→ **Text excerpt**:
Run local models from your macOS menu bar — behind an OpenAI-compatible API.
Website · Install · How it works · Develop
Dakodeon is a tiny menu bar app. Start a local
llama-server router and point any agent — OpenCode,
Zed, or your own scripts — at http://127.0.0.1:8080/v1. Your agent chooses the model by id;
Dakodeon shows what's loaded and manages the downloads.
It bundles no runtime and no weights. It drives the llama.cpp and hf tools already
on your machine, so the app itself stays tiny.
brew install --cask emin93/tap/dakodeonNote
Requirements: macOS 14+, with llama-server and hf on your PATH.

→ **Task goal**: What version of macOS does the Dakodeon page require?

→ **Exercise data**:
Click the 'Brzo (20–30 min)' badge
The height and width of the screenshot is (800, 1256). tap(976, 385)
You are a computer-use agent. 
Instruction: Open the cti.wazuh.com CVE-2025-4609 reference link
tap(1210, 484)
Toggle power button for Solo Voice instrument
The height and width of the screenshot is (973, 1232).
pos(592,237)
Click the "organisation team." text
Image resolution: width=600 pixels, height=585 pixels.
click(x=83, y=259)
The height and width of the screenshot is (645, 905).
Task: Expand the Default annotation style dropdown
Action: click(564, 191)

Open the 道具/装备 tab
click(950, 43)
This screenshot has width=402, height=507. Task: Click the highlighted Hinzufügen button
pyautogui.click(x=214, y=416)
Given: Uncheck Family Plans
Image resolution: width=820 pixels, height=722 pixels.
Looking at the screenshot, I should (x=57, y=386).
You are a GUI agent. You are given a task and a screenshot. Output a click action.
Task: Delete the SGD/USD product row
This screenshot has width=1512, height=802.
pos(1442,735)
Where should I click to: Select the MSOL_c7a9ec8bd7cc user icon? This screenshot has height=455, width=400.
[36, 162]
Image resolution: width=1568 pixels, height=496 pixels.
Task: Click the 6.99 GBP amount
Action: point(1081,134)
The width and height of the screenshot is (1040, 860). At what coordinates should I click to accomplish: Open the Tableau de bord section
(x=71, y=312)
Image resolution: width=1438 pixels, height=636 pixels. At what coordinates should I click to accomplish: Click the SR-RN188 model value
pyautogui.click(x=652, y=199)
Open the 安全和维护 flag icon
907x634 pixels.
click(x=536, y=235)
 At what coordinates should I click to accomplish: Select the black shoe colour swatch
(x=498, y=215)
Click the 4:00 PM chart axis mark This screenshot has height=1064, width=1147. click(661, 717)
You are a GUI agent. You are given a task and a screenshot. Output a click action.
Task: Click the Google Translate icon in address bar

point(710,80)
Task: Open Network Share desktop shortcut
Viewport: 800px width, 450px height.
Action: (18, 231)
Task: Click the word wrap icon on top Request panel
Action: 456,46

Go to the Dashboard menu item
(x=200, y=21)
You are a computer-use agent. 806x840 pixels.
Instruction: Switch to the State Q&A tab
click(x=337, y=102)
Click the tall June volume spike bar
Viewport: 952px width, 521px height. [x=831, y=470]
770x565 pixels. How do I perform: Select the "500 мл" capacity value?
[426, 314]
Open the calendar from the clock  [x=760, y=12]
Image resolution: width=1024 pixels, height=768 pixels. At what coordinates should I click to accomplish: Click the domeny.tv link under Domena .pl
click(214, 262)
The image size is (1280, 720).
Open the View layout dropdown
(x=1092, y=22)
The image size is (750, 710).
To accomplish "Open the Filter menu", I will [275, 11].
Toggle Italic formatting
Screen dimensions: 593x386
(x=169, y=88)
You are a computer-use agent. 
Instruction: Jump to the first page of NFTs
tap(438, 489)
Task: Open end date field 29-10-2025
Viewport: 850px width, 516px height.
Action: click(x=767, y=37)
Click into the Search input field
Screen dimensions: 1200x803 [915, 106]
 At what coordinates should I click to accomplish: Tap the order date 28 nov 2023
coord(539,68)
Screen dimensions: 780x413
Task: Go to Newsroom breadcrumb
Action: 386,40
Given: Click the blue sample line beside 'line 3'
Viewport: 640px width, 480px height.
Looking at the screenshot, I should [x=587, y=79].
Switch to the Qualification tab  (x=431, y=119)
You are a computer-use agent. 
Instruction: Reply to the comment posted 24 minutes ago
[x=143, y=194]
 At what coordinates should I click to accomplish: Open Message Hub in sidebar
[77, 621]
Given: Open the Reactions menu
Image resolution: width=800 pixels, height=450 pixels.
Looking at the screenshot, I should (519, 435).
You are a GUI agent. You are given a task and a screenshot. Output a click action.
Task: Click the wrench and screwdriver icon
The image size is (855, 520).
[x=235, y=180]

→ **Output for this task**: macOS 14 or later.